As she reached the waterfall, she started flicking her legs as strongly as she could to try to climb up, and while it felt like the waterfall was tearing her masculinity out and watering new curves onto her body, even lengthening and lightening her hair towards a sandy blonde, little if not no progress was made.

She couldn't really see it, but she did feel it. The energy of the golden water approaching and concentrating on her location, the rest of the water turning back to its usual hue. This energy grabbed her at the hips, made her feel stronger than ever, and as she slowly managed to gain height, golden scales appeared atop her legs, wrapping them up inside a majestic scaly tail. Her heart had never beaten this strongly in all her life. She was exhilarated. Today was the day. No longer was she drowning in dark, deeply rooted thoughts, but she was finally free to sail wherever she wanted.

 

When finally she reached the top of the waterfall, she let her voice explode into song from the joy she was feeling in her heart. It sounded angelic, maybe divine even. The lyrics were simple, too: "I am Lullaby." While she didn't want to stop singing, she had a job to do, and looking around, she found what she hoped had been what she'd been looking for - a lever, eerily similar to the one in the trap room that had changed Doan. She flipped it with a flick of her tail, and slabs of stone started pushing out of the wall, forming stairs from where her party members were all the way up to the little alcove at the top of the waterfall.

They joined her at the top, and thanked the pantheon there was a door to get them out of here.

"Uh..." Lullaby realised. "Can someone lift me up?"

Boy grabbed her by the waist and cradled her in her arms. "That's until we find a better system, I suppose."

Oh.

Um.

Maybe Lullaby was more bisexual than straight. Maybe the feelings she’d interpreted as “male urges” all these years ago was more a proof of desiring both teams.

"No fair, I wanna be carried too~" Anna jumped out of Doan to join Lullaby in Boy's arms.

Definitely bisexual.

 

The room in which they arrived instilled in them a strange calmness.

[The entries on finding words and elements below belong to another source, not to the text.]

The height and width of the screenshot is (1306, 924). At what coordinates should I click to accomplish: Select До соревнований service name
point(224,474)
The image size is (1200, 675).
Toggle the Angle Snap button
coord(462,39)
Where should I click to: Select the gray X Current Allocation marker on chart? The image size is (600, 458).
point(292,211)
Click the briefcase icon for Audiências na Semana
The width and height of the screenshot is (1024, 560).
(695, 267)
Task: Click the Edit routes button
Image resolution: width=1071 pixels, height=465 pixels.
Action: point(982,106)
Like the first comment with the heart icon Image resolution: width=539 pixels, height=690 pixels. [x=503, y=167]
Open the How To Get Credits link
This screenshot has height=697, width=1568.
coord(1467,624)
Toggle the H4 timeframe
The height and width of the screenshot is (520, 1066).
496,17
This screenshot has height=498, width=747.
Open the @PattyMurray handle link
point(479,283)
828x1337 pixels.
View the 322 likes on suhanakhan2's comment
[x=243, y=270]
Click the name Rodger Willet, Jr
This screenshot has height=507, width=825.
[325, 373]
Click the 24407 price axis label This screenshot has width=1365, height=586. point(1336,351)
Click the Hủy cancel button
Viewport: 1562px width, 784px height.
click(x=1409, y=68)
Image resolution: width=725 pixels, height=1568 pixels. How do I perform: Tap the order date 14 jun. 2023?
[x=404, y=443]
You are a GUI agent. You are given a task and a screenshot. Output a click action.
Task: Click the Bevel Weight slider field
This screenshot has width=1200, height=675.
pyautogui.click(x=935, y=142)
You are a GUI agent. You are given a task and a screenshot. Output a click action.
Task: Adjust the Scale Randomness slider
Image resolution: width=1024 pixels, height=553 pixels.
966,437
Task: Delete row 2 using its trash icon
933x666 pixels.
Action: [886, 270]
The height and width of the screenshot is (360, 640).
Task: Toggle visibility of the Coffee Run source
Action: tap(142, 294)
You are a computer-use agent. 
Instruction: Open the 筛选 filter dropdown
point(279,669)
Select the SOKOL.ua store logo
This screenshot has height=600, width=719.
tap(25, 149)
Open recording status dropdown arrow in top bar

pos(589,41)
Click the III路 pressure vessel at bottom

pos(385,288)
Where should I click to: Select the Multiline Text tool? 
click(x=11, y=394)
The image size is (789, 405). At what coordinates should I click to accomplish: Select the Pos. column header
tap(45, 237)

Leolia recognized here the effects of an enchantment, but her attention was on the sigils on the ground written in chalk, which no mage would be caught dead unable to recognise. Those were a teleportation circle. She lowered herself to look at the circle from a closer point of view - the chalk was recent, perhaps even fresh.

And written next to it was "Yes, do go in".

"I swear, I will kill the Mad King myself one day," she growled.

But, well, it was otherwise a dead end. So they hopped in.

 

It didn't take them long to understand they had arrived in a garden of some kind. A housekeeper somewhere in her fifties, who seemed strangely unaccustomed to her own work outfit, had been waiting for their arrival. "If you would please follow me to the baths...? My master desires to speak with you once you have cleaned yourselves up."

"MAAAAAD KIIIIING!" growled Leolia again.